══ Data extract

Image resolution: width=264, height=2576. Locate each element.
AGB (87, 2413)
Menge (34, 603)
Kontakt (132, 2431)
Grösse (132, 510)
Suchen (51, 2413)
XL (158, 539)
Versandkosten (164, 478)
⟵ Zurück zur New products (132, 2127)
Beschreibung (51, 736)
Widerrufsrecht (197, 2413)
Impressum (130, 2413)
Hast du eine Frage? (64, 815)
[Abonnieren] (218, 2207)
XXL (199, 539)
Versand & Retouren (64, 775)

════

What to work on
Taking the line with "Hast du eine Frage? (64, 815)" as the start and the last line of the data above as the end, write out those two lines and every line between them exactly, and only those.

Finished task
Hast du eine Frage? (64, 815)
[Abonnieren] (218, 2207)
XXL (199, 539)
Versand & Retouren (64, 775)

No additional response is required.